Background: In acute respiratory distress syndrome or pneumonia, a procoagulant shift is observed in bronchoalveolar lavage fluid (BALF). The effect of a primarily extrapulmonary infection on coagulation and fibrinolysis in the pulmonary compartment is unclear.
Methods: In 35 patients, 87 bronchoalveolar lavages were performed on the day of operation for secondary peritonitis (day 0) and on days 2 and 3 after surgery. Two noninfectious control groups were included: subjects undergoing bronchoalveolar lavage after elective surgery (n=8) and those undergoing long-term mechanical ventilation (n=10).

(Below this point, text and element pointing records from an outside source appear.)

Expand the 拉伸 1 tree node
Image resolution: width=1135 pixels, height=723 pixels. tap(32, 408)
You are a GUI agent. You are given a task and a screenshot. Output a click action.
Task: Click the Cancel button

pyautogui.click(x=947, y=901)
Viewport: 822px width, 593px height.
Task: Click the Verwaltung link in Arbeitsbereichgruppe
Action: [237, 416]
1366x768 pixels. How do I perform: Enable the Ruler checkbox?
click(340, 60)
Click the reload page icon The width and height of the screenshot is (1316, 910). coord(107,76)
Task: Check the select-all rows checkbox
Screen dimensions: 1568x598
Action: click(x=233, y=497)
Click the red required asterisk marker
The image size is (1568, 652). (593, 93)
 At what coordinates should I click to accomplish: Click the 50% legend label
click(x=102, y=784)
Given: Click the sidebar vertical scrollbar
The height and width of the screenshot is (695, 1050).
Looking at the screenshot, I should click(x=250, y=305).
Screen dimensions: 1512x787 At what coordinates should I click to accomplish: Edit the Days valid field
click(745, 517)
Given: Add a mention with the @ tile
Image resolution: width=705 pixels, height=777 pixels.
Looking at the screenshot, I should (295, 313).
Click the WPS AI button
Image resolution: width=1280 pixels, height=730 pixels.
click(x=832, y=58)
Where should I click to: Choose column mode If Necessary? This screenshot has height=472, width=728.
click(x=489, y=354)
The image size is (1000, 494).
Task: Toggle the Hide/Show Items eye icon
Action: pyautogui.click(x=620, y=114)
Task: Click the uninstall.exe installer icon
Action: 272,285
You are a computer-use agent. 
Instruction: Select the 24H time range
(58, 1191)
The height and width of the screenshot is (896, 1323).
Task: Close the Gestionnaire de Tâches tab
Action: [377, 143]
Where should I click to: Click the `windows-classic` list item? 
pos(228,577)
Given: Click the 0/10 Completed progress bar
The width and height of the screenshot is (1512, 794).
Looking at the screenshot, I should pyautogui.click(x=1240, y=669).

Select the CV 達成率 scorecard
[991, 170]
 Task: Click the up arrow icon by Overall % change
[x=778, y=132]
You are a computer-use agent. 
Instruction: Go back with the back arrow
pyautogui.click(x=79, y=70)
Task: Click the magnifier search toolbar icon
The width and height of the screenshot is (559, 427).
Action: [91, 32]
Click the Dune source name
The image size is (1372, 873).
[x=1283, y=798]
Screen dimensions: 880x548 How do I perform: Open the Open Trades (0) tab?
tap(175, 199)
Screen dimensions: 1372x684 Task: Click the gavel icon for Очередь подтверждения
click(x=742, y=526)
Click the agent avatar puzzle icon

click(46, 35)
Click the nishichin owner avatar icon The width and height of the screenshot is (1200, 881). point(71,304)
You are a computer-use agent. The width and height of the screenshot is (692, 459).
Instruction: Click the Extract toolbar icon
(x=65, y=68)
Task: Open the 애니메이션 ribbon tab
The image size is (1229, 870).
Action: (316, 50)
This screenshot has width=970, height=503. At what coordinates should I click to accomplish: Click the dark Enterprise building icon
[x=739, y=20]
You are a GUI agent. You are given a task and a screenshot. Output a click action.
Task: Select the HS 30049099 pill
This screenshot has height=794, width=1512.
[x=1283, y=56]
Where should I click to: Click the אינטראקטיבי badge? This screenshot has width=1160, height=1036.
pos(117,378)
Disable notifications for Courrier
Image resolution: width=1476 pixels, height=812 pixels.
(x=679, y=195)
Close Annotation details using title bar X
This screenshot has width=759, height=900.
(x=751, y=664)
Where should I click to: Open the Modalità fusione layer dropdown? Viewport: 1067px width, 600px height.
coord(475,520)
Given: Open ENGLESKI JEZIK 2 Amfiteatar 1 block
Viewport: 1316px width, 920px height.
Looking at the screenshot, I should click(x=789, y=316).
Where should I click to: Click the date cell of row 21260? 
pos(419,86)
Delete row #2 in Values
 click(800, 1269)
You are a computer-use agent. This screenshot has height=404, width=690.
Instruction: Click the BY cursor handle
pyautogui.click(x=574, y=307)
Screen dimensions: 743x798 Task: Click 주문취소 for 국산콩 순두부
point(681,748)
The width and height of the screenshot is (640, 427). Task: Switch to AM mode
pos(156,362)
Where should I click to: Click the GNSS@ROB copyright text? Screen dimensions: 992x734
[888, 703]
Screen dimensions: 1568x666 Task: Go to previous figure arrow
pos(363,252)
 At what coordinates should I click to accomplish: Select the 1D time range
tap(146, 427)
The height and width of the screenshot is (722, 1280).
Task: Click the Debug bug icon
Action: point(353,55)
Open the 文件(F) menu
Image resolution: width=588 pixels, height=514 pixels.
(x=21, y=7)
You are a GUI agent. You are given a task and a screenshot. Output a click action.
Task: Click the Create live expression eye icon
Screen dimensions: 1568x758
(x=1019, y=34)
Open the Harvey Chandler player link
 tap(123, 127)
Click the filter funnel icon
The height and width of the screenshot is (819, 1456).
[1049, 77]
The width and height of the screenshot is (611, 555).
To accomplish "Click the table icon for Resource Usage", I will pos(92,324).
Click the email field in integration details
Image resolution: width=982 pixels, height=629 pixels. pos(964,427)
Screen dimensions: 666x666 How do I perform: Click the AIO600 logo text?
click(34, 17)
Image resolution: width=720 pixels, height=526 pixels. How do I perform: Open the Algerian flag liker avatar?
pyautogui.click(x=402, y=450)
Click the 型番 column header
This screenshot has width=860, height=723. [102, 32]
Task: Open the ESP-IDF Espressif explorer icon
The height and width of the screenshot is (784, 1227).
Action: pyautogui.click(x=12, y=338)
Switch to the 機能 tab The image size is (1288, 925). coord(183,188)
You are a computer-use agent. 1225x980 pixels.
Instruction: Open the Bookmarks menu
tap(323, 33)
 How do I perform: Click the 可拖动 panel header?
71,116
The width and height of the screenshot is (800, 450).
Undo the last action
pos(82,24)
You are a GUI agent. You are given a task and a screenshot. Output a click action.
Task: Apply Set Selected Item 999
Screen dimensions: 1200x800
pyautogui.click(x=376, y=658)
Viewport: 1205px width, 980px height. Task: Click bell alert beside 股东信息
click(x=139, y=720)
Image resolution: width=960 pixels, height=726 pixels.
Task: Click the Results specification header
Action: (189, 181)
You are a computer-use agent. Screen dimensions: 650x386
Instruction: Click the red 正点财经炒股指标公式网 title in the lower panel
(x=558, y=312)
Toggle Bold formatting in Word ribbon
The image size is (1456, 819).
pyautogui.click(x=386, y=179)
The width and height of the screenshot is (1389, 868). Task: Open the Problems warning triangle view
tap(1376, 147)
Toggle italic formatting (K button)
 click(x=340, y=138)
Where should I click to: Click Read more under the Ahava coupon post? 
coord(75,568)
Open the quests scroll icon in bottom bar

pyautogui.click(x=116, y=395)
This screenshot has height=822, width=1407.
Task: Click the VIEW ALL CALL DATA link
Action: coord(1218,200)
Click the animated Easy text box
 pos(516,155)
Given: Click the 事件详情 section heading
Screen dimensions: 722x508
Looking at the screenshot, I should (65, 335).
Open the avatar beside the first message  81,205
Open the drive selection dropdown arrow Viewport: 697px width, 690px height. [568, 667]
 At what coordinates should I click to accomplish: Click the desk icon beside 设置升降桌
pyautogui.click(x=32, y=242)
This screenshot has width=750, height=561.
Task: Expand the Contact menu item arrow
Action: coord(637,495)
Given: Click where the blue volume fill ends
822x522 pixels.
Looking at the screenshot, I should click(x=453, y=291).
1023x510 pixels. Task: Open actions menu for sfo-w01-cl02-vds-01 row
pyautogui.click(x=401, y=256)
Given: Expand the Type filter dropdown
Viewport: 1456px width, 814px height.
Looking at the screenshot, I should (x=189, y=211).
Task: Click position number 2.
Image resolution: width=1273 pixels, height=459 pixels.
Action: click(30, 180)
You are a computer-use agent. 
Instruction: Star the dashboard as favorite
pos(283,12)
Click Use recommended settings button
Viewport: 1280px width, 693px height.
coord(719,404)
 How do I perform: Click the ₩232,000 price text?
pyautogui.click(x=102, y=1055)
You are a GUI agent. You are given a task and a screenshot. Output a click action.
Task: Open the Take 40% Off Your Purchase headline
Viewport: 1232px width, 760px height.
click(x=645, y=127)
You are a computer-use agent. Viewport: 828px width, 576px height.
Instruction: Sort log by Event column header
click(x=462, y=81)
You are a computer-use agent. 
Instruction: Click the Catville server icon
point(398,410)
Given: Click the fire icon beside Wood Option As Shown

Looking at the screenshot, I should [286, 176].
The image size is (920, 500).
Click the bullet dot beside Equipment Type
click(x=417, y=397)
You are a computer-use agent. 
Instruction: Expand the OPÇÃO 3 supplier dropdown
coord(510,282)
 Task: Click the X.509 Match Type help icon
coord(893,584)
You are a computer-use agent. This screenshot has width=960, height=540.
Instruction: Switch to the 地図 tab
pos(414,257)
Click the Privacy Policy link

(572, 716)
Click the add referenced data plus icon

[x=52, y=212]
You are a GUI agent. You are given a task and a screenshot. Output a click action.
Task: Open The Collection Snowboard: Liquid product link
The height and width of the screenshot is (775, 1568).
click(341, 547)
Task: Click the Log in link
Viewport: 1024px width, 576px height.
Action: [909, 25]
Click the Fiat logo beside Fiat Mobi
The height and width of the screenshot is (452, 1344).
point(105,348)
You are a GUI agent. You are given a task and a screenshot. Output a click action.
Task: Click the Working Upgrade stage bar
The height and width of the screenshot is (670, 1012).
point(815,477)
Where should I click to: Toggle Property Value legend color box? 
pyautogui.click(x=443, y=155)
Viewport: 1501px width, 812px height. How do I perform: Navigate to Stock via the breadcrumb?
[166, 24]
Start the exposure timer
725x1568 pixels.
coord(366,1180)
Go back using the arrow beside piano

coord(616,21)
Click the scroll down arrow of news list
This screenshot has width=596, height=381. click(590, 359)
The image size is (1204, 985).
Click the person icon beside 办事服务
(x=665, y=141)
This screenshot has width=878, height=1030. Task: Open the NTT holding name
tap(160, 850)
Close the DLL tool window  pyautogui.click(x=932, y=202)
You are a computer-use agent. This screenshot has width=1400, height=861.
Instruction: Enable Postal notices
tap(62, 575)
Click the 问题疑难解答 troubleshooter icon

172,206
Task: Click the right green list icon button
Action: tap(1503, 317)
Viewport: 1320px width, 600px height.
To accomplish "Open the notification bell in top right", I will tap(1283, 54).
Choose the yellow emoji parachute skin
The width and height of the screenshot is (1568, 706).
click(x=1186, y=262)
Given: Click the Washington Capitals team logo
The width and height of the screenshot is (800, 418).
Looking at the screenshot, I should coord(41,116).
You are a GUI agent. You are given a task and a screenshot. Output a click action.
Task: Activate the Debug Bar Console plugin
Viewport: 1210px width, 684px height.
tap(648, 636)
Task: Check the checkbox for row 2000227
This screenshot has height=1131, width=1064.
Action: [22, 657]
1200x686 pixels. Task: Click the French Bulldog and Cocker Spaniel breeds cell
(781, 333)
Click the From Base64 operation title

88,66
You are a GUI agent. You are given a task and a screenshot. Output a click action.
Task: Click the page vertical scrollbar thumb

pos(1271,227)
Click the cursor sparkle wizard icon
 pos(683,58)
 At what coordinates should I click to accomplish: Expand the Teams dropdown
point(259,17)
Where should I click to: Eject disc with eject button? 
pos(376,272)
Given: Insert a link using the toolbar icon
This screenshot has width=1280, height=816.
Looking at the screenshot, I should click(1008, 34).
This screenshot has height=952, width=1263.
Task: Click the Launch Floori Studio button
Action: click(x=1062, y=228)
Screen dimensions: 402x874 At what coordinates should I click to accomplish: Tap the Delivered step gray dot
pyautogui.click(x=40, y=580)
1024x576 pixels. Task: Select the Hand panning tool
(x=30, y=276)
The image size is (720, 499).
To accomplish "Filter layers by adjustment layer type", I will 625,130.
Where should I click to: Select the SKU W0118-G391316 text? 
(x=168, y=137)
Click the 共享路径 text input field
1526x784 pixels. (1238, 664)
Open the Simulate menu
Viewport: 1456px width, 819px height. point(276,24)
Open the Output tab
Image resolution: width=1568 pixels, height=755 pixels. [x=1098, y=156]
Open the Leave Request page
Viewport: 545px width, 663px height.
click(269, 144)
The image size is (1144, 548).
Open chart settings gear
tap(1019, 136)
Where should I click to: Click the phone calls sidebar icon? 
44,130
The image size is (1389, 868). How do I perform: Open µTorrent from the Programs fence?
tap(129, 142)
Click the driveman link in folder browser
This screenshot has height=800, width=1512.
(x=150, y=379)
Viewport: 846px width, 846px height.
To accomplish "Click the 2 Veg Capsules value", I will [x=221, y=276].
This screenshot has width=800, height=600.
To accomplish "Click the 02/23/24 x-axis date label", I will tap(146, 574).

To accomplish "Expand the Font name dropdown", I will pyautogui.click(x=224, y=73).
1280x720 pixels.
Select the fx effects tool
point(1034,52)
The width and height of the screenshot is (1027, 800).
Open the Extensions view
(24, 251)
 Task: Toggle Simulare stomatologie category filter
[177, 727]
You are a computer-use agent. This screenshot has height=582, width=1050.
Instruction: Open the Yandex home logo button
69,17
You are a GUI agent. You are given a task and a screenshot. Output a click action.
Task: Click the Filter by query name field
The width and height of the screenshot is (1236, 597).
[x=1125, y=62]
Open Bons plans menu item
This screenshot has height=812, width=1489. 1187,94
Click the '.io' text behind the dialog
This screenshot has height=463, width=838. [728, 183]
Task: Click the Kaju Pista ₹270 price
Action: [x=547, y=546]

Results: In BALF from patients with peritonitis, a tissue factor (TF)/factor VIIa-mediated activation of coagulation was shown (high levels of thrombin-antithrombin complexes). Levels of fibrinolysis activators decreased rapidly after day 0, whereas levels of inhibitors increased. The net effect was reduced fibrinolysis (plasminogen activator activity). The sequential comparison of plasma levels of TF pathway inhibitor showed higher levels in patients who died (28-day mortality; P<.001). Sequential levels of TF in BALF were higher in patients with low PaO2 : FiO2 ratios (<200; P=.039). Differences between patients and control subjects were more pronounced in BALF than in plasma.
Conclusions: Secondary peritonitis induces an early activation of the coagulation and inhibition of fibrinolysis in the systemic and bronchoalveolar compartments, possibly via a compartmentalized response. This imbalance may be associated with reduced oxygen delivery and an adverse outcome in secondary peritonitis.